Socialist Action Canada says the caucus supports policies including economic democracy, workers' empowerment, social ownership, the eradication of poverty and homelessness, women's rights, environmental sustainability and international cooperation. Because most of the caucus's detailed policy material is published by the caucus itself or by Socialist Action Canada, these positions are best treated as the organization's self-description rather than as independent assessments of its influence.

==Publications==
The caucus publishes Turn Left, coinciding with federal and Ontario NDP conventions.

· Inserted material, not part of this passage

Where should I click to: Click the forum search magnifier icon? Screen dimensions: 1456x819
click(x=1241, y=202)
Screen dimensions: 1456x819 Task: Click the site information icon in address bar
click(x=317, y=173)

==Leadership contests and party debates==
In 2001, Marcel Hatch, associated with the Socialist Caucus, challenged Alexa McDonough for the federal NDP leadership. McDonough defeated Hatch by 645 votes to 120. In the 2003 New Democratic Party leadership election, Socialist Caucus candidate Bev Meslo received 1.1 per cent of the vote in the contest won by Jack Layton.

In September 2011, caucus chair Barry Weisleder won the Ontario NDP nomination in Thornhill for the 2011 Ontario general election. The party rescinded the nomination within 48 hours.

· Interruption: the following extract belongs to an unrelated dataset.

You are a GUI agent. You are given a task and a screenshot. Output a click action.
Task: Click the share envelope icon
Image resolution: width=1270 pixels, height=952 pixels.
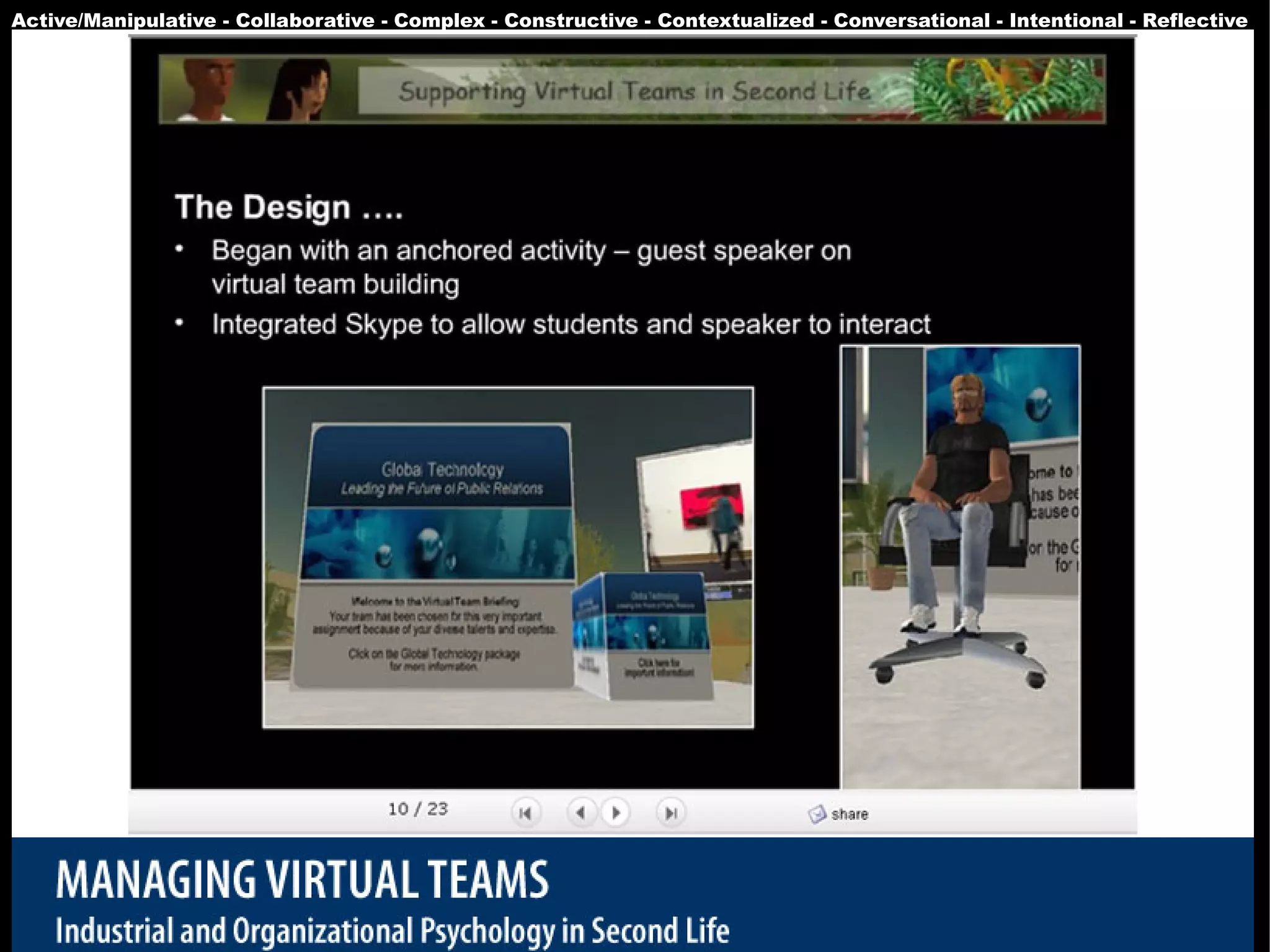(817, 814)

The caucus opposed efforts at the 2011 and 2013 federal NDP conventions to revise the preamble of the party constitution and remove language referring to socialism. At the 2013 convention, the NDP adopted a new preamble.

In Ontario, the caucus criticized Andrea Horwath's leadership after the 2014 Ontario general election and called for a leadership review at the Ontario NDP convention. Horwath survived the review with 77 per cent support.

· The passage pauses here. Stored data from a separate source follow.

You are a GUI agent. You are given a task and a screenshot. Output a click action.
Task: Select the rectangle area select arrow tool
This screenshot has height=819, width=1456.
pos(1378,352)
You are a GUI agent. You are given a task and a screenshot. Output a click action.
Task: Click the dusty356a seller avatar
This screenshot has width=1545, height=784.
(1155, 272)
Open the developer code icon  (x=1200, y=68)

During the 2015 Canadian federal election, Weisleder criticized the NDP platform under Tom Mulcair, telling the National Post that the party had continued moving toward conservative policies while remaining linked to working people and labour organizations.

In July 2025, the caucus announced that it had nominated Montreal author and activist Yves Engler for the 2026 New Democratic Party leadership election. In December 2025, the NDP's leadership vetting process rejected Engler's application to run. The Canadian Press reported that the party cited allegations including "credible evidence of harassment, intimidation and physical confrontation"; Engler denied wrongdoing and criticized the decision. The leadership election was won by Avi Lewis on 29 March 2026.

After Engler was rejected as a leadership candidate, the Socialist Caucus and allied writers accused the NDP leadership of excluding Engler supporters from the March 2026 federal convention in Winnipeg. Socialist Action Canada, in an article by Barry Weisleder, alleged that convention security denied the Socialist Caucus a display space and that police were called in an unsuccessful effort to remove Engler from the building. Spark Solidarity also reported that NDP national director Lucy Watson withdrew Weisleder's convention credentials shortly before the convention opened.

Following the NDP's rejection of Yves Engler's leadership candidacy, Barry Weisleder argued that the Socialist Caucus should move into a third phase involving "the merger of the Socialist Caucus, the Yves Engler Campaign, along with many allies, groups and individuals" into a new Socialist Movement. In a December 2025 presentation published by the caucus, Weisleder described the proposed formation as "more than a caucus, but not yet a party" and said it might run candidates in municipal, provincial or federal elections.

In May 2026, Weisleder wrote that a Toronto and online conference had launched the new "Socialist Movement" (SM) and that its immediate task was to organize a convention to establish it as a "new fighting organization" with an updated policy book, based on the policy programme used for Engler's campaign, and a constitution. He added that many participants envisioned the movement becoming a political party, although he also stated that the conference had made "no firm decisions". He also said that SM would hold a "founding convention" later in 2026.